--- START ---

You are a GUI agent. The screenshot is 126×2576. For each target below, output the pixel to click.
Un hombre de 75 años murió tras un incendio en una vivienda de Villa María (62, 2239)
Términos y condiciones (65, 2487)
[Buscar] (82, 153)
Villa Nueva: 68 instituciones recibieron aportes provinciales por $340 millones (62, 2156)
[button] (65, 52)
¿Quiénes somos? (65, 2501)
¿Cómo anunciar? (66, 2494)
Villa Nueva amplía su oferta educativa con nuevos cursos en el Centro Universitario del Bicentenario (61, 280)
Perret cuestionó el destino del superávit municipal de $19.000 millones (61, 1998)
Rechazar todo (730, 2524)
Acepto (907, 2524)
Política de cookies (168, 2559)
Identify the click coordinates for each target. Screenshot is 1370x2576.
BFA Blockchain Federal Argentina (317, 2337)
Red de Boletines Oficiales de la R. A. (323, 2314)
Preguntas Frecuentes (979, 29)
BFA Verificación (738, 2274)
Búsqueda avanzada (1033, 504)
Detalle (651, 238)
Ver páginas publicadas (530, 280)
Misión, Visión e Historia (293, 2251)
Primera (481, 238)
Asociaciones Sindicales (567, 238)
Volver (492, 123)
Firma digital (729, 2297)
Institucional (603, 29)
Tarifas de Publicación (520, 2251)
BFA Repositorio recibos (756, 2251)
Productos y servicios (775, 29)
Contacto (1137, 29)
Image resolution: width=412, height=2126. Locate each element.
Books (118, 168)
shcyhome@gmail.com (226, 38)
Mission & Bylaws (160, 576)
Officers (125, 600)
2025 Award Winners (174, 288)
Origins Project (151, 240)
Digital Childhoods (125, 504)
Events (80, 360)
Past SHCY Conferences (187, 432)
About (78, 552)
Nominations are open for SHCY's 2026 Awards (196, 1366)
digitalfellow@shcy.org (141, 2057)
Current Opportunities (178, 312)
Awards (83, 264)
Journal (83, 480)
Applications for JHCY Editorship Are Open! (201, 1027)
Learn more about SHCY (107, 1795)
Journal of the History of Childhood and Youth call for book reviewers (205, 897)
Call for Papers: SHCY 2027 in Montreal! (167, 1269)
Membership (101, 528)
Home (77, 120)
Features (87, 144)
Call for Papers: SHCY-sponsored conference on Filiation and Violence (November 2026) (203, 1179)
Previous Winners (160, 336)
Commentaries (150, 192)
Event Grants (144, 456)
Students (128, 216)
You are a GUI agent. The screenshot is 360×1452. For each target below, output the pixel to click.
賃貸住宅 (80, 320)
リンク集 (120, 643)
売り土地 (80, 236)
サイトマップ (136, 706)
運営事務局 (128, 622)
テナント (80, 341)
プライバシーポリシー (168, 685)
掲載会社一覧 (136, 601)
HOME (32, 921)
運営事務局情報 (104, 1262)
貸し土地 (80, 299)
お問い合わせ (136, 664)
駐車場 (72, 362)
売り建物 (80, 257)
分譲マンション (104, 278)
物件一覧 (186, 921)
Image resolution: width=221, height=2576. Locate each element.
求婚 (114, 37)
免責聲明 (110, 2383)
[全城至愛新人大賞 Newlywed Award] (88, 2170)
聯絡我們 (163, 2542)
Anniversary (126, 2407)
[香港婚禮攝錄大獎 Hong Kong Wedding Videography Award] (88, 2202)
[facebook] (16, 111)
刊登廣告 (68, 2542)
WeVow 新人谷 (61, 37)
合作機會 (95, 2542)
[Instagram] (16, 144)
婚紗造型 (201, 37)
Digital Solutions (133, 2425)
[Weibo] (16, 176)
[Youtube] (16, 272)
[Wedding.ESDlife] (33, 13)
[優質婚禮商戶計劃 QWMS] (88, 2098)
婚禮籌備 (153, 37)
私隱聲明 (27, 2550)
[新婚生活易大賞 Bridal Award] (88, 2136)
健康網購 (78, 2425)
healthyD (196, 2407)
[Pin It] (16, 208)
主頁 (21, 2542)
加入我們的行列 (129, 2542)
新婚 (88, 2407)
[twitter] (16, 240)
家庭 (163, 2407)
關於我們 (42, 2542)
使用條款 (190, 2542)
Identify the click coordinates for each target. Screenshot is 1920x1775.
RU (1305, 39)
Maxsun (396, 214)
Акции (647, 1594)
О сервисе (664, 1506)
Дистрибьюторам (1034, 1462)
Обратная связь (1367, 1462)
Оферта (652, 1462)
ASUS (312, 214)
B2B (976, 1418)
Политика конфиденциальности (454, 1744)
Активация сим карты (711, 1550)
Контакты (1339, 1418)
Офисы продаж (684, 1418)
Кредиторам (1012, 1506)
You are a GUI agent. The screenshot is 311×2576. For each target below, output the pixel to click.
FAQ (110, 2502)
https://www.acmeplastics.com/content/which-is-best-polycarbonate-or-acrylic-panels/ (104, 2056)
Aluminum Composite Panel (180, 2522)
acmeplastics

--- END ---

TASK DIRECTIONS :: Every line above should be written out again exactly as it stands.

EXERCISE SOLUTION ::
You are a GUI agent. The screenshot is 126×2576. For each target below, output the pixel to click.
Un hombre de 75 años murió tras un incendio en una vivienda de Villa María (62, 2239)
Términos y condiciones (65, 2487)
[Buscar] (82, 153)
Villa Nueva: 68 instituciones recibieron aportes provinciales por $340 millones (62, 2156)
[button] (65, 52)
¿Quiénes somos? (65, 2501)
¿Cómo anunciar? (66, 2494)
Villa Nueva amplía su oferta educativa con nuevos cursos en el Centro Universitario del Bicentenario (61, 280)
Perret cuestionó el destino del superávit municipal de $19.000 millones (61, 1998)
Rechazar todo (730, 2524)
Acepto (907, 2524)
Política de cookies (168, 2559)
Identify the click coordinates for each target. Screenshot is 1370x2576.
BFA Blockchain Federal Argentina (317, 2337)
Red de Boletines Oficiales de la R. A. (323, 2314)
Preguntas Frecuentes (979, 29)
BFA Verificación (738, 2274)
Búsqueda avanzada (1033, 504)
Detalle (651, 238)
Ver páginas publicadas (530, 280)
Misión, Visión e Historia (293, 2251)
Primera (481, 238)
Asociaciones Sindicales (567, 238)
Volver (492, 123)
Firma digital (729, 2297)
Institucional (603, 29)
Tarifas de Publicación (520, 2251)
BFA Repositorio recibos (756, 2251)
Productos y servicios (775, 29)
Contacto (1137, 29)
Image resolution: width=412, height=2126. Locate each element.
Books (118, 168)
shcyhome@gmail.com (226, 38)
Mission & Bylaws (160, 576)
Officers (125, 600)
2025 Award Winners (174, 288)
Origins Project (151, 240)
Digital Childhoods (125, 504)
Events (80, 360)
Past SHCY Conferences (187, 432)
About (78, 552)
Nominations are open for SHCY's 2026 Awards (196, 1366)
digitalfellow@shcy.org (141, 2057)
Current Opportunities (178, 312)
Awards (83, 264)
Journal (83, 480)
Applications for JHCY Editorship Are Open! (201, 1027)
Learn more about SHCY (107, 1795)
Journal of the History of Childhood and Youth call for book reviewers (205, 897)
Call for Papers: SHCY 2027 in Montreal! (167, 1269)
Membership (101, 528)
Home (77, 120)
Features (87, 144)
Call for Papers: SHCY-sponsored conference on Filiation and Violence (November 2026) (203, 1179)
Previous Winners (160, 336)
Commentaries (150, 192)
Event Grants (144, 456)
Students (128, 216)
You are a GUI agent. The screenshot is 360×1452. For each target below, output the pixel to click.
賃貸住宅 (80, 320)
リンク集 (120, 643)
売り土地 (80, 236)
サイトマップ (136, 706)
運営事務局 (128, 622)
テナント (80, 341)
プライバシーポリシー (168, 685)
掲載会社一覧 (136, 601)
HOME (32, 921)
運営事務局情報 (104, 1262)
貸し土地 (80, 299)
お問い合わせ (136, 664)
駐車場 (72, 362)
売り建物 (80, 257)
分譲マンション (104, 278)
物件一覧 (186, 921)
Image resolution: width=221, height=2576. Locate each element.
求婚 (114, 37)
免責聲明 (110, 2383)
[全城至愛新人大賞 Newlywed Award] (88, 2170)
聯絡我們 (163, 2542)
Anniversary (126, 2407)
[香港婚禮攝錄大獎 Hong Kong Wedding Videography Award] (88, 2202)
[facebook] (16, 111)
刊登廣告 (68, 2542)
WeVow 新人谷 (61, 37)
合作機會 (95, 2542)
[Instagram] (16, 144)
婚紗造型 (201, 37)
Digital Solutions (133, 2425)
[Weibo] (16, 176)
[Youtube] (16, 272)
[Wedding.ESDlife] (33, 13)
[優質婚禮商戶計劃 QWMS] (88, 2098)
婚禮籌備 (153, 37)
私隱聲明 (27, 2550)
[新婚生活易大賞 Bridal Award] (88, 2136)
健康網購 (78, 2425)
healthyD (196, 2407)
[Pin It] (16, 208)
主頁 (21, 2542)
加入我們的行列 (129, 2542)
新婚 (88, 2407)
[twitter] (16, 240)
家庭 (163, 2407)
關於我們 (42, 2542)
使用條款 (190, 2542)
Identify the click coordinates for each target. Screenshot is 1920x1775.
RU (1305, 39)
Maxsun (396, 214)
Акции (647, 1594)
О сервисе (664, 1506)
Дистрибьюторам (1034, 1462)
Обратная связь (1367, 1462)
Оферта (652, 1462)
ASUS (312, 214)
B2B (976, 1418)
Политика конфиденциальности (454, 1744)
Активация сим карты (711, 1550)
Контакты (1339, 1418)
Офисы продаж (684, 1418)
Кредиторам (1012, 1506)
You are a GUI agent. The screenshot is 311×2576. For each target below, output the pixel to click.
FAQ (110, 2502)
https://www.acmeplastics.com/content/which-is-best-polycarbonate-or-acrylic-panels/ (104, 2056)
Aluminum Composite Panel (180, 2522)
acmeplastics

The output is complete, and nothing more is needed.